2. Availability: The probability that a system, at a point in time, will be operational and able to deliver the requested services.

Availability and reliability are obviously linked as system failures may crash the system. However, availability does not just depend on the number of system crashes, but also on the time needed to repair the faults that have caused the failure. Therefore, if system A fails once a year and system B fails once a month then A is clearly more reliable then B. However, assume that system A takes three days to restart after a failure, whereas system B takes 10 minutes to restart. The availability of system B over the year (120 minutes of down time) is much better than that of system A (4,320 minutes of down time).

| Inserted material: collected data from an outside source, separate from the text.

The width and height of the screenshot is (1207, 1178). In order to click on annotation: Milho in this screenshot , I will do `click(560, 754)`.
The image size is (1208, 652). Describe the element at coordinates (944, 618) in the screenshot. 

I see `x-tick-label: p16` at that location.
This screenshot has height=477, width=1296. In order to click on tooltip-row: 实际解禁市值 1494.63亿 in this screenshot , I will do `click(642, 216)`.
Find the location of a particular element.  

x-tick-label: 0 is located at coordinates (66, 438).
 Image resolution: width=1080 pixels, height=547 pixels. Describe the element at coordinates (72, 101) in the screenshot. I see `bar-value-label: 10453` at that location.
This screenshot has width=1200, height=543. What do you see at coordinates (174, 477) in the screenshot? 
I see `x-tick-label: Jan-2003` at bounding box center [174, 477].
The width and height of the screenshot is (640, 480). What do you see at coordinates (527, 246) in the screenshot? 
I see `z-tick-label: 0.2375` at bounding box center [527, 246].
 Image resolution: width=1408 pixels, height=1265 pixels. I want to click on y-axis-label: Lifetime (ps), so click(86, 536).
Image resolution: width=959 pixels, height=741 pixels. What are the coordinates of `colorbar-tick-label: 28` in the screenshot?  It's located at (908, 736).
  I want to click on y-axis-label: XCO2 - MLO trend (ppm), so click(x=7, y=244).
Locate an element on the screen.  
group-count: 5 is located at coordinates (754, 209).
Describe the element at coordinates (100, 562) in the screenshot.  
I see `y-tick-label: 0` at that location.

The disruption caused by unavailable systems is not reflected in the simple availability metric that specifies the percentage of time that the system is available. The time when the system fails is also significant. If a system is unavailable for an hour each day between 3 am and 4 am, this may not affect many users. However, if the same system is unavailable for 10 minutes during the working day, system unavailability will probably have a much greater effect.

System reliability and availability problems are mostly caused by system failures. Some of these failures are a consequence of specification errors or failures in other related systems such as a communications system. However, many failures are a consequence of erroneous system behavior that derives from faults in the system. When discussing reliability, it is helpful to use precise terminology and distinguish between the terms ‘fault,’ ‘error,’ and ‘failure.’ When an input or a sequence of inputs causes faulty code in a system to be executed, an erroneous state is created that may lead to a software failure.

There are 3 methods used to improve the reliability of a system. Those are:
1. Fault avoidance: Development techniques are used that either minimize the possibility of human errors and/or that trap mistakes before they result in the introduction of system faults. Examples of such techniques include avoiding error-prone programming language constructs such as pointers and the use of static analysis to detect program anomalies.
2. Fault detection and removal: The use of verification and validation techniques that increase the chances that faults will be detected and removed before the system is used. Systematic testing and debugging is an example of a fault detection technique.
3. Fault tolerance: These are techniques that ensure that faults in a system do not result in system errors or that system errors do not result in system failures. The incorporation of self-checking facilities in a system and the use of redundant system modules are examples of fault tolerance techniques.